Now that you’re overwhelmed again with all the stuff you can/should/need to to, you’re going to create a chart that helps you to see that some, even most, of the stuff can get done if you’re smart about where you place these items in your chart (as you add them to your chart, scratch them off your lists).
A couple tips:
- Be realistic… I have friends who love to study the Word. In fact, I love to study the Word. But the reality is, I couldn’t be effective at being a Youth Pastor if I was spending 10-12 hours on each talk. I typically had 2 or 3 messages each week (not including the semi-regularly scheduled preaching in “Big Church”). I would have had to neglect other areas of ministry–namely shepherding people– if I were to spend that much time on each talk. The same could be said for other areas, not just messages. So, be realistic about how much time you actually need to spend on emails, financial matters and messages.
- Understand your season… If you’re creating this chart while in the midst of planning a camp, retreat or mission, you’re probably overwhelmed with how long things take. You may want to wait until after the major event to give yourself a more realistic view. In addition, understand that this chart is just an overview, not a “have to” list. This is YOUR chart, it can change and it isn’t a legalistic formula (I hope).

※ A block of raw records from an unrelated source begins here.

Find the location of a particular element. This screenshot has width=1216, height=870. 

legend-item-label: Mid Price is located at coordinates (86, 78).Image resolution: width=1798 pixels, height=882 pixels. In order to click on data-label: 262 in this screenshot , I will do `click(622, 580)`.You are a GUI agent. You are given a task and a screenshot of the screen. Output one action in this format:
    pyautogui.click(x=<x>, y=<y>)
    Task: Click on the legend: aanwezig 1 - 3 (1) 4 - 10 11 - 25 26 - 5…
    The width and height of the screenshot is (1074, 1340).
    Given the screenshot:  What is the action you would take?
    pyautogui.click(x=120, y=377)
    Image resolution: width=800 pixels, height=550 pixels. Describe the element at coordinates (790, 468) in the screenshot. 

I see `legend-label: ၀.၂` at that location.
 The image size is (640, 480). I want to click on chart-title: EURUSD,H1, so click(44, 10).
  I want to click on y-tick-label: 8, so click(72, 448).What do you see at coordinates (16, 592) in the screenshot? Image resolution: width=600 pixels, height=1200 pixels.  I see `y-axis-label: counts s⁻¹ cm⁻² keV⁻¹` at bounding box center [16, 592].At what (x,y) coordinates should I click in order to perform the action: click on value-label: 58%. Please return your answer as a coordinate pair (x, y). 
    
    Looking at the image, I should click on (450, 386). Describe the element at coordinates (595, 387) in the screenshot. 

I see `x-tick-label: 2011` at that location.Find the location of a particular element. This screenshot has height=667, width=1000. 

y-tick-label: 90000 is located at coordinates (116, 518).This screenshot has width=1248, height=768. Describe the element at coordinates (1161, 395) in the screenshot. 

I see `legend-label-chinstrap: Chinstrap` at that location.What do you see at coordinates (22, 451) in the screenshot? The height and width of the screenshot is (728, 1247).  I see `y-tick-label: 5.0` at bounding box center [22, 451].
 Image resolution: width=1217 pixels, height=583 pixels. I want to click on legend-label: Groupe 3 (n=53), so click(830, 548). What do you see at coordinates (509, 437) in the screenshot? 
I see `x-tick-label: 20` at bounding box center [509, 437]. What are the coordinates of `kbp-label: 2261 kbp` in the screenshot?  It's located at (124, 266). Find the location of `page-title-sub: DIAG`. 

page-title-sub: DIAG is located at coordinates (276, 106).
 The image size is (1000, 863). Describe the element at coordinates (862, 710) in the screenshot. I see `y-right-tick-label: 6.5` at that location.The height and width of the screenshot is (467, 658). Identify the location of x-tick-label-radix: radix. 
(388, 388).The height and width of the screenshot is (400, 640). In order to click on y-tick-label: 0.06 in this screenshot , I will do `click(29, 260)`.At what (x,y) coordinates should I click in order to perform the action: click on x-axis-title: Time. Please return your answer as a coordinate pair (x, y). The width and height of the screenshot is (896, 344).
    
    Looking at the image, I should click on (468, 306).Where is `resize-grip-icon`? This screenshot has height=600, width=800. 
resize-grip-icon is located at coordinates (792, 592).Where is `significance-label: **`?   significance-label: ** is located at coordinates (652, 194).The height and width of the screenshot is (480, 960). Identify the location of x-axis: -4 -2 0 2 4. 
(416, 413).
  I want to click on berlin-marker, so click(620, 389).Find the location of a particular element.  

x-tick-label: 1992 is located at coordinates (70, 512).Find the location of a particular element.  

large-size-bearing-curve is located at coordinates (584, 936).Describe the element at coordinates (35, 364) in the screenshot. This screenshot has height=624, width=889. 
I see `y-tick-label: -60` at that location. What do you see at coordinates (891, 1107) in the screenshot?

- Don’t celebrate your busyness… You are going to have to come to the realization that you simply can’t do it all, your above created lists may be so long that an 8.5 x 11 piece of paper isn’t even big enough for your Sunday tasks. This is when you need counsel. And probably counseling. Seriously, have someone help you pare down your list/chart. Don’t be the Pied Piper and try to do it all yourself. Begin to recruit others around you to do some of the stuff you don’t like or aren’t good at.
StudentMinAdminPlanner (larger view)
In Word, Pages or even Excel, create for yourself a simple chart, like the one above, where you plug in those lists that you’ve created. Take this bad-boy to church, give one to your spouse and begin to operate with it as a bit of a check-list. In a couple weeks you’ll see that you need to make some changes or perhaps you’ll find that you’re not quite the ANALytical thinker and need more of a “philosophical” approach that I’ll attempt to take a crack at next week.
Last… remember you’re called to minister to students, leaders and parents. This is a great calling. I am excited that you’ve been called to it and even though the words don’t come often enough, I’ll say them again. Thank you!
Thanks to Wescott for letting me adapt the simple framework of his chart for this blog post.